解东洋 祝 琴 刘忠钰 赵 慧 邓永强叶 青 李晓峰 秦成峰1,**

(1. 安徽医科大学，安徽合肥 230032； 2. 军事科学院军事医学研究院微生物流行病研究所，病原微生物生物安全国家重点实验室，北京 100071； 3. 广州医科大学附属广州市第八人民医院，广东广州 510182)

登革病毒(dengue virus, DENV)属于黄病毒科黄病毒属，是一种单股正链的RNA病毒。

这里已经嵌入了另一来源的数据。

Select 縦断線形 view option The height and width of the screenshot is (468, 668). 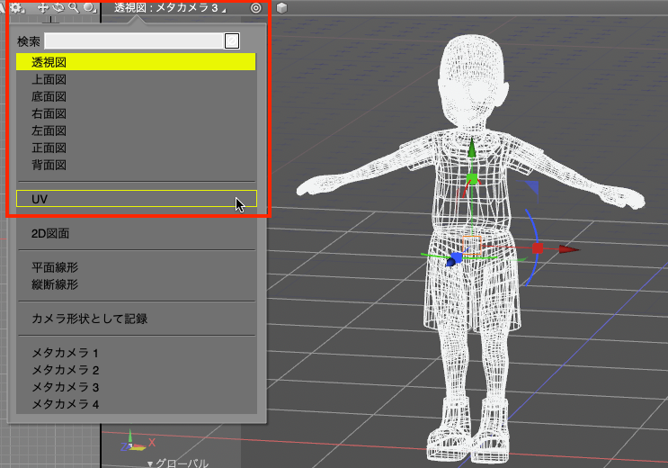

自然界中的登革病毒包括4个血清型(DENV1，DENV2，DENV3，DENV4)，均可引起温和的登革热(dengue fever, DF)以及严重的登革出血热(dengue hemorrhagic fever, DHF)和登革休克综合征(dengue shock syndrome, DSS)(Screatonetal.，2015；Guzmanetal.，2016)。目前登革病毒感染所致疾病是世界上分布最广、发病人数最多、危害最为严重的蚊媒病毒病，广泛流行于全球100多个国家，全球每年因登革病毒感染死亡的人数约为2.5万(Bhattetal.，2013)。在我国，登革1～4型病毒均有流行，流行区主要分布于广东、广西、云南、福建等南方省区。近年来，伴随着全球气候变暖等原因的发生，流行地区不断扩大，浙江、山东等地不断暴发输入病例导致的登革热本土流行(Lietal.，2018)。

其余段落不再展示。